More to the point, the US National Security Strategy was published, which makes explicit the hostile contempt in which the Trump administration holds Europe. In particular, it hates the European Union and the model of European social democracy, and sees the future in terms of a racialised apocalypse: “Economic decline is eclipsed by the real and more stark prospect of civilizational erasure. The larger issues facing Europe include activities of the European Union and other transnational bodies that undermine political liberty and sovereignty, migration policies that are transforming the continent and creating strife, censorship of free speech and suppression of political opposition, cratering birthrates, and loss of national identities and self-confidence. Should present trends continue, the continent will be unrecognizable in 20 years or less.”

Wolfgang Münchau, writing in UnHerd, has a well-informed take, unsympathetic to both sides: “Europe’s politics are stagnating. Yes, there is a real danger of ‘civilizational erasure’, but the cause is not immigration. Instead, it’s this overdependence on the US; this has created political inertia and a collection of failing states.

“Americans see Europe as the world’s museum. And Europeans have long conformed to this stereotype. They are the champions of preservation and conservation, obsessed with protecting listed buildings and medieval villages, while at the same time suffering from housing shortages. There was a time when Europe’s classical music and literature was modern. But today, Europe is a cultural theme park, owned by American entertainment companies. That’s what I call civilisational erasure.”

Meanwhile, Kalshi, an American betting site, allows customers to bet against one another day by day on whether particular villages on the front line will be captured in the latest Russian offensive. The bets are settled using satellite imagery. The horrors of the war are turned into a virtual Colosseum, in which gladiators fight for the entertainment of the spectators. And these are the people lecturing us on the preservation of Christian civilisation.

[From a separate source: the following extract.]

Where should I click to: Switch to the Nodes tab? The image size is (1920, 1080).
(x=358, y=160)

Münchau thinks that we cannot, or at least will not, stop this colonisation. Western Europe, which once ruled the world, will end, as most empires do, in plundered ruins. And it will not be the poor and desperate immigrants who plunder us, but the richer and more powerful empires, whether they be China, Russia, or the US. All of them, of course, have an interest in playing up the divisions on racial, religious, and national lines, just as we did to the peripheries of our empires in our time.

This geopolitical shift is going to have profound religious consequences. In Europe, at least, Christianity is going to become a marker of black and white people, and Islam for brown people. (The situation in the US is more complicated, since the Hispanic minority there are both brown and Christian; so they must be demonised in other ways.)

The Church of England ought to be able to withstand this division, but it is fighting against its own past here. There is a reasonable argument that state Churches invented European nationalism quite as much as national armies did. There will always be a market for Churches that sanctify our most aggressive impulses.

 

YET people still write about the Church as though it were an organisation. A flurry of plug pieces for a Channel 4 documentary on John Smyth proved this yet again.

In The Times, Andrew Billen (who is usually very good) wrote that Smyth had been “recklessly exiled” to Africa by “the church”. Well, if the C of E can can exile anyone just like that, the Government should put it in charge of border security.

Sophie Barnes, in the Telegraph, was closer to accurate: “The family moved from Hampshire to Africa in 1984, after the Anglican church upheld complaints from his Winchester College victims”; but, again, one wants to ask, who is this “Anglican church”? The Iwerne trustees?